Casa Feliz Historic Home Museum. This stunningly restored Spanish farmhouse-style home, designed by acclaimed architect James Gamble Rogers II, is now a community center and museum. Free open houses are hosted by docents on Tuesdays and Thursdays from 10 a.m. to noon. Also, live music is featured in the large downstairs parlor most Sundays from noon to 3 p.m. (see “Music”). 656 North Park Avenue (adjacent to the Winter Park Golf Course), Winter Park. 407-628-8200.

Holocaust Memorial Resource & Education Center of Florida. The center is dedicated to combating anti-Semitism, racism and prejudice, with the goal of developing a moral and just community through educational and cultural programs. It houses permanent and temporary exhibitions, archives and a research library. The museum’s ongoing exhibition, Tribute to the Holocaust, is a presentation of artifacts, videos, text, photographs and other works of art. Admission to the center is free. 851 North Maitland Avenue, Maitland. 407-628-0555.

Winter Park History Museum. Ongoing displays include artifacts dating from the city’s beginnings as a New England-style resort in the 1880s. Its current exhibition is Wish You Were Here: The Hotels & Motels of Winter Park, which will run through June 6. Admission is free. 200 West New England Avenue, Winter Park. 407-644-2330.

Zora Neale Hurston National Museum of Fine Arts. Eatonville is strongly associated with Harlem Renaissance writer and folklorist Zora Neale Hurston, who lived there as a girl and recorded her childhood memories in her classic autobiography, Dust Tracks on a Road. The museum that bears her name provides information about the historic city and sponsors exhibitions featuring the works of African-American artists and is an integral part of the annual, weeklong Zora! Festival each January. (See “Celebrations & Festivals.”) Admission is free, though group tours require a reservation and are charged a fee. 227 East Kennedy Boulevard, Eatonville. 407-647-3188.
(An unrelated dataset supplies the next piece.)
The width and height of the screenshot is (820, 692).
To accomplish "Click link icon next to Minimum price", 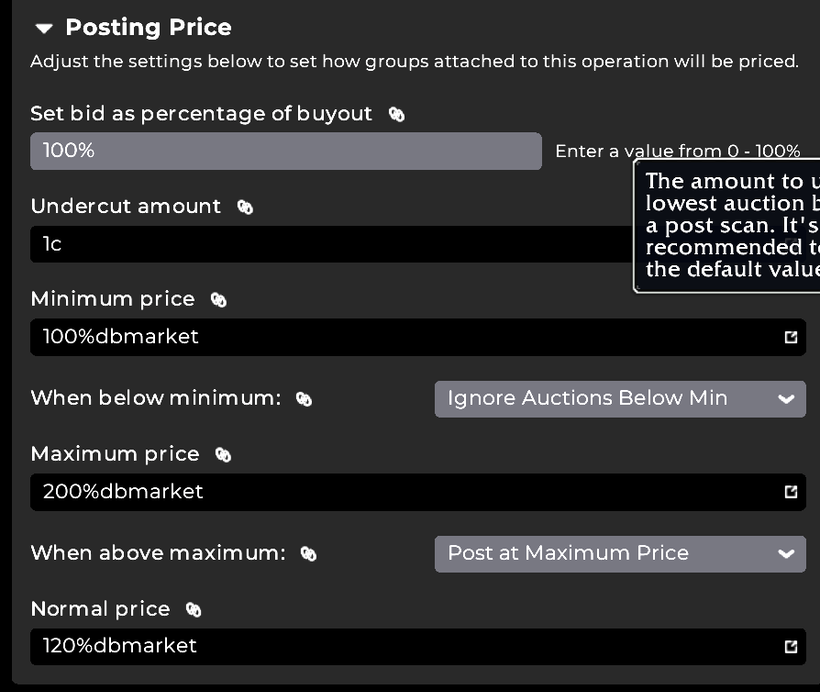I will [219, 299].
Martin Luther King Jr. Parade. Eatonville, arguably the oldest incorporated African-American municipality in the U.S., begins its 43rd annual parade on January 19 at 2 p.m. along Kennedy Boulevard, just east of Wymore Road and Interstate 4. 407-623-8900.

St. Patrick’s Day Parade. Central Florida’s only St. Patrick’s Day parade is always held the first Sunday in March. This year the annual parade — now in its 42nd year — is slated for March 1 at 2 p.m., with more than 75 marching units starting by the Winter Park Country Club and heading south along Park Avenue through the city’s signature shopping district to Lyman Avenue. 407-599-3334.
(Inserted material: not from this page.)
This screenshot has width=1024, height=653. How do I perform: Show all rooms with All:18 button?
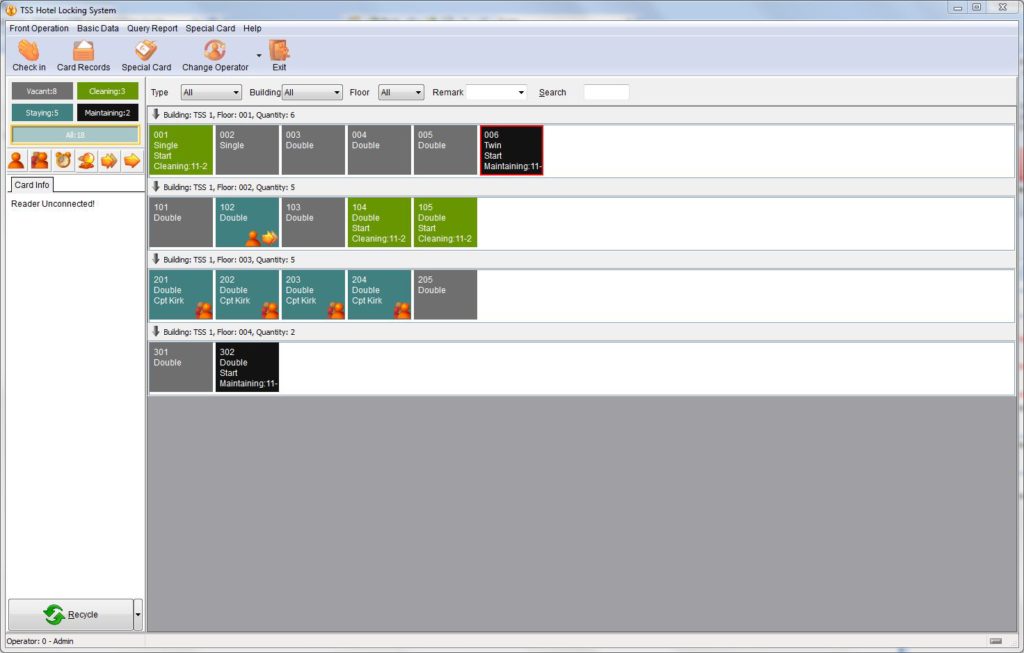point(75,135)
Gladdening Light Symposium. Wild Surrender: Inter-Spirituality in a Time of Trial is the theme of this annual event, organized by GladdeningLight, a Winter Park-based nonprofit that explores the intersection of art and spirituality. This year’s featured speakers are Rabbi Rami Shapiro and mystic Mirabai Starr. The three-day event, beginning February 7 at a half-dozen venues on the Rollins College campus, also includes author Barbara Brown Taylor, Grammy-winning cellist Eugene Friesen and Irish spiritual singers Owen and Moley Ó Súilleabháin. Tickets range from $30 (for the opening reception February 6) to $220 (for an all-access pass that includes every event). 407-647-3963.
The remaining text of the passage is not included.